(Collected data entries)
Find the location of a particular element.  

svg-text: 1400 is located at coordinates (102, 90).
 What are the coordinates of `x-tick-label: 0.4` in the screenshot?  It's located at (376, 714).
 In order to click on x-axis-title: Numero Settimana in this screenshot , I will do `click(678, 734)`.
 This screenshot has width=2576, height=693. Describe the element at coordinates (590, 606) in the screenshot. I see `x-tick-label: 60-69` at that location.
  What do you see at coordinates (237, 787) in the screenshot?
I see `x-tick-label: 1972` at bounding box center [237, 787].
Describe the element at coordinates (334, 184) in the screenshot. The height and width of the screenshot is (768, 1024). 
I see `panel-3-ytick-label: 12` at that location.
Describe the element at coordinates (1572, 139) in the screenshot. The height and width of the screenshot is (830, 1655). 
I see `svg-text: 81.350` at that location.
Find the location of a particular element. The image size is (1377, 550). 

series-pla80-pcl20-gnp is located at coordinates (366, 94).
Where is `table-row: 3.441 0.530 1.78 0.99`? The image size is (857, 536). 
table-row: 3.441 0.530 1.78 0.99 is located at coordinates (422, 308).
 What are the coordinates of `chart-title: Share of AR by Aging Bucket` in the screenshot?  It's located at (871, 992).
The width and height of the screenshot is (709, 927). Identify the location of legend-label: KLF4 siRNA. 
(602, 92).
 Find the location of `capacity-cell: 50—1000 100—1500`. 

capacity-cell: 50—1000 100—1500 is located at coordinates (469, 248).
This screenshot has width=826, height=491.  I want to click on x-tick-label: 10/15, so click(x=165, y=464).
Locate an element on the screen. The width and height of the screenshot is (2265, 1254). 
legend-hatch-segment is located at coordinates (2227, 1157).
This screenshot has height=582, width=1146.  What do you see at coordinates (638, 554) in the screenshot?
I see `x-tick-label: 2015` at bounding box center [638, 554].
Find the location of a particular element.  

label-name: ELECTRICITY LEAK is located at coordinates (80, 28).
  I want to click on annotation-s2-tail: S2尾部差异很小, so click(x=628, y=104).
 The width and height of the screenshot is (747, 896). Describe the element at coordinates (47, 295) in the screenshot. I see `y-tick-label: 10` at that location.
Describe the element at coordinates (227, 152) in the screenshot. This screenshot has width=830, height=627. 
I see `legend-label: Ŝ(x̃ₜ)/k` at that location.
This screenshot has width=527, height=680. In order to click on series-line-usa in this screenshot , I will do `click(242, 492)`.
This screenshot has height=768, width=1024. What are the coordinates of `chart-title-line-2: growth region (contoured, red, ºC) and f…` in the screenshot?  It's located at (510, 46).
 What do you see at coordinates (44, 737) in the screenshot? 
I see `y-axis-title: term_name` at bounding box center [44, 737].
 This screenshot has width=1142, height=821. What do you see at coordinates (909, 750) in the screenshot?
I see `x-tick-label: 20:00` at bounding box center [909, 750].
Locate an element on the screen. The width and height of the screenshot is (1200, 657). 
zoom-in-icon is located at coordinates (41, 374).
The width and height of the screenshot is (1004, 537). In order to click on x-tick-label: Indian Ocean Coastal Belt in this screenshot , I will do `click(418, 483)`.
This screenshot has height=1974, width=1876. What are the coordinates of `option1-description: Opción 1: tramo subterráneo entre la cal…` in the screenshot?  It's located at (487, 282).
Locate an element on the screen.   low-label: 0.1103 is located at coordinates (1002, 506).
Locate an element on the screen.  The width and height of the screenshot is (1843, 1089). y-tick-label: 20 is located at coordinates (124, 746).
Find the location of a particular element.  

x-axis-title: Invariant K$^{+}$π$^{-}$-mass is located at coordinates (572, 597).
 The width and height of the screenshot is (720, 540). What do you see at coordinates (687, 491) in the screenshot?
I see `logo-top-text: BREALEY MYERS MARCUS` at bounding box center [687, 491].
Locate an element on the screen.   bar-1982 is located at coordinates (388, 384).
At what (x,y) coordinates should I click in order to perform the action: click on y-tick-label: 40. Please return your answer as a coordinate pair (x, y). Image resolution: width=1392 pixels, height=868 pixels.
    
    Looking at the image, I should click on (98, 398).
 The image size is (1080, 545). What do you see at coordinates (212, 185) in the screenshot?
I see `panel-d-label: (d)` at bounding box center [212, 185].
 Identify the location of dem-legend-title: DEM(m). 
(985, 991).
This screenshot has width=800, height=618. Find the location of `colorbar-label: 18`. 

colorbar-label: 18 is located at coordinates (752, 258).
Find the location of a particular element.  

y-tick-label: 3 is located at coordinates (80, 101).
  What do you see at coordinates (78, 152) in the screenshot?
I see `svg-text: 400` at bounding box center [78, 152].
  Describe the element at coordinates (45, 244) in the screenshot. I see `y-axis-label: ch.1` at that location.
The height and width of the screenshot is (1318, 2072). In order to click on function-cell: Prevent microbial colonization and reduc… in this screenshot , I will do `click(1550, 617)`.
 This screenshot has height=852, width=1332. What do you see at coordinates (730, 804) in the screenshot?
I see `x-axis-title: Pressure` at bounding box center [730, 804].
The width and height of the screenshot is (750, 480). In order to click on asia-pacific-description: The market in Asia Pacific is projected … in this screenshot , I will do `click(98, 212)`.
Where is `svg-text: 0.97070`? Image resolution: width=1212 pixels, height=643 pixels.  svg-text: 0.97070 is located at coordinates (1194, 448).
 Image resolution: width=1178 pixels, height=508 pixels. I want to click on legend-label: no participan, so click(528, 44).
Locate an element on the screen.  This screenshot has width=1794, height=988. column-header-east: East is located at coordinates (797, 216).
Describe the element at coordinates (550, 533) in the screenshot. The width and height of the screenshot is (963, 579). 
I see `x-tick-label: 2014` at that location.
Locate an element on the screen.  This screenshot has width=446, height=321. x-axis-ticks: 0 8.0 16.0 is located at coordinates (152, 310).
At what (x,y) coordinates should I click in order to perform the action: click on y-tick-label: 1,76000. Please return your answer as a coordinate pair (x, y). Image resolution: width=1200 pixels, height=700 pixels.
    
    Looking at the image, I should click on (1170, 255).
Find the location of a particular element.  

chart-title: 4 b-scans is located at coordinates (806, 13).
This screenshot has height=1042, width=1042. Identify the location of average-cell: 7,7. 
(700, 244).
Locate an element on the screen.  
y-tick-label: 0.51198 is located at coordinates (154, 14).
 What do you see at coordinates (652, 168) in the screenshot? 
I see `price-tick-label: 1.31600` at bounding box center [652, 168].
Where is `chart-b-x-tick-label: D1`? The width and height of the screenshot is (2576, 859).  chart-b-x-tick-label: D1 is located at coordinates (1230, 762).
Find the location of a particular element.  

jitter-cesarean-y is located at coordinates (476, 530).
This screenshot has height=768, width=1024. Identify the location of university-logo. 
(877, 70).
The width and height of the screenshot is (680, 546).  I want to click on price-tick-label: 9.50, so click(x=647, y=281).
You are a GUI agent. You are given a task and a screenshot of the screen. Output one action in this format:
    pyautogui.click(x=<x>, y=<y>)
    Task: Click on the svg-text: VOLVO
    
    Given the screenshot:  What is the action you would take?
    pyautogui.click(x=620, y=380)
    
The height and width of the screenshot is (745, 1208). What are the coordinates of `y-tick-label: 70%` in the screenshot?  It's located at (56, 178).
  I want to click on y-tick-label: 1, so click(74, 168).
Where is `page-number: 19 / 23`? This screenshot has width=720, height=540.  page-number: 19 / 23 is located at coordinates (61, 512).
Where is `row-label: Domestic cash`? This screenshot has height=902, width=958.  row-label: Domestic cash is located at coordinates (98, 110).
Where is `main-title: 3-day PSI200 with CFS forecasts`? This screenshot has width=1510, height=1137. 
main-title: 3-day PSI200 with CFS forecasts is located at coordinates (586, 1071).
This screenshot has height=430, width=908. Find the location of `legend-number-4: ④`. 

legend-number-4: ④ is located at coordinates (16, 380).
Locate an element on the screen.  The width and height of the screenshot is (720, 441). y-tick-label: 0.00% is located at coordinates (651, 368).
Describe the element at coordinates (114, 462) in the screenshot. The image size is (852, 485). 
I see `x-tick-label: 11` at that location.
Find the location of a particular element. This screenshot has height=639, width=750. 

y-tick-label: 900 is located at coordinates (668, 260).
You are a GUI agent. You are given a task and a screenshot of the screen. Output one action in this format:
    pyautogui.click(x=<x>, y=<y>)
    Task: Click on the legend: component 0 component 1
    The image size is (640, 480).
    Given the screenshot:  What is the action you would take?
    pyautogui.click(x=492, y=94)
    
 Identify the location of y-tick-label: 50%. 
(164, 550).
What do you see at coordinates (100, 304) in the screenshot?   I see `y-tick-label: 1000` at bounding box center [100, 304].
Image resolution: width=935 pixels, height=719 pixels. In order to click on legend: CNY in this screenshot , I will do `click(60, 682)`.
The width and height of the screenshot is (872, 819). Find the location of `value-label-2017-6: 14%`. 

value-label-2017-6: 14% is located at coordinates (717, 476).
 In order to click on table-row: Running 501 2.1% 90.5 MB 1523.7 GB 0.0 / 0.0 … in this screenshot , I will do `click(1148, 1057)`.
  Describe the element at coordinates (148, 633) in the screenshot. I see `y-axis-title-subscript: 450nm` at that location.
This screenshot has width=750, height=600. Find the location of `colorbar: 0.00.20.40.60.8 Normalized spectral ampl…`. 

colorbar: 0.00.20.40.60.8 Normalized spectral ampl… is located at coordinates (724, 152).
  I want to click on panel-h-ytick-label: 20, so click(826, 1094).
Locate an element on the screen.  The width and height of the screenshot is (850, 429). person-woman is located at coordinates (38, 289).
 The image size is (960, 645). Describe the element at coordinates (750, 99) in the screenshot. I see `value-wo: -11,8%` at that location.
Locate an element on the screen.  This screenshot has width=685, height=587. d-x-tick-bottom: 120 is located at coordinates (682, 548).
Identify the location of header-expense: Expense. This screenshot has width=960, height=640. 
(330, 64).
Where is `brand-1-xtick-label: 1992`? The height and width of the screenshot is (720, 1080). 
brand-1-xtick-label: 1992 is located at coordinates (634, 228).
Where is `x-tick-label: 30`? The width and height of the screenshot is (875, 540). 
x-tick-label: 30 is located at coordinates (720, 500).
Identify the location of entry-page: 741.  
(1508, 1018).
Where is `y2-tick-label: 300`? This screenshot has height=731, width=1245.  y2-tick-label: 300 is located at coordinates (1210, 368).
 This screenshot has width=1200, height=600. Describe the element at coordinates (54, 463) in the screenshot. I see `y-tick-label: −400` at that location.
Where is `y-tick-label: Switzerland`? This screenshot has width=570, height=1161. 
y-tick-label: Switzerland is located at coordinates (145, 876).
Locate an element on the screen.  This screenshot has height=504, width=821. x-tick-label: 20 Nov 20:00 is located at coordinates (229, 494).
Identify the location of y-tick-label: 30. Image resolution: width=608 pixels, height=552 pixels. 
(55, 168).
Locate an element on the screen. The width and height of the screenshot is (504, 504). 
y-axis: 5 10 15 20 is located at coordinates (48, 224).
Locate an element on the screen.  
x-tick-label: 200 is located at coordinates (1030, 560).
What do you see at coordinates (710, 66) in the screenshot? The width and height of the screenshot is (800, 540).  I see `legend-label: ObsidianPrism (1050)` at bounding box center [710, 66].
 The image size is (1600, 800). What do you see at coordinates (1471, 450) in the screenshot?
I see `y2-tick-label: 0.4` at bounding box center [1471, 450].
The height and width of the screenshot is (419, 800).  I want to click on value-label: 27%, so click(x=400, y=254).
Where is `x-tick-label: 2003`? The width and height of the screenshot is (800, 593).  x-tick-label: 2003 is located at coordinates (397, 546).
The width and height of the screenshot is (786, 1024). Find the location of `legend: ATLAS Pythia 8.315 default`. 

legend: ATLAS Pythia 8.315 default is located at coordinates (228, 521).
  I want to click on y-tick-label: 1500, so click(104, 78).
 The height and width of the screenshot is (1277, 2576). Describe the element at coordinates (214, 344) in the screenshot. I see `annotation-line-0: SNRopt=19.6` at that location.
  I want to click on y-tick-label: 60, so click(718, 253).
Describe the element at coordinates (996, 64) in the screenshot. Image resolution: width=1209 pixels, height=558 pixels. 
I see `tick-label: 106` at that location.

EXERCISE: Recast the entries above as a numbered list, beginning at the line that contains "has width=1510, height=1137." and stopping after the line that contains "I want to click on panel-h-ytick-label: 20, so". Omit any blank lines.

REPLY:
1. Where is `main-title: 3-day PSI200 with CFS forecasts`? This screenshot has width=1510, height=1137. 
2. main-title: 3-day PSI200 with CFS forecasts is located at coordinates (586, 1071).
3. This screenshot has height=430, width=908. Find the location of `legend-number-4: ④`. 
4. legend-number-4: ④ is located at coordinates (16, 380).
5. Locate an element on the screen.  The width and height of the screenshot is (720, 441). y-tick-label: 0.00% is located at coordinates (651, 368).
6. Describe the element at coordinates (114, 462) in the screenshot. The image size is (852, 485). 
7. I see `x-tick-label: 11` at that location.
8. Find the location of a particular element. This screenshot has height=639, width=750. 
9. y-tick-label: 900 is located at coordinates (668, 260).
10. You are a GUI agent. You are given a task and a screenshot of the screen. Output one action in this format:
11.     pyautogui.click(x=<x>, y=<y>)
12.     Task: Click on the legend: component 0 component 1
13.     The image size is (640, 480).
14.     Given the screenshot:  What is the action you would take?
15.     pyautogui.click(x=492, y=94)
16.  Identify the location of y-tick-label: 50%. 
17. (164, 550).
18. What do you see at coordinates (100, 304) in the screenshot?   I see `y-tick-label: 1000` at bounding box center [100, 304].
19. Image resolution: width=935 pixels, height=719 pixels. In order to click on legend: CNY in this screenshot , I will do `click(60, 682)`.
20. The width and height of the screenshot is (872, 819). Find the location of `value-label-2017-6: 14%`. 
21. value-label-2017-6: 14% is located at coordinates (717, 476).
22.  In order to click on table-row: Running 501 2.1% 90.5 MB 1523.7 GB 0.0 / 0.0 … in this screenshot , I will do `click(1148, 1057)`.
23.   Describe the element at coordinates (148, 633) in the screenshot. I see `y-axis-title-subscript: 450nm` at that location.
24. This screenshot has width=750, height=600. Find the location of `colorbar: 0.00.20.40.60.8 Normalized spectral ampl…`. 
25. colorbar: 0.00.20.40.60.8 Normalized spectral ampl… is located at coordinates (724, 152).
26.   I want to click on panel-h-ytick-label: 20, so click(826, 1094).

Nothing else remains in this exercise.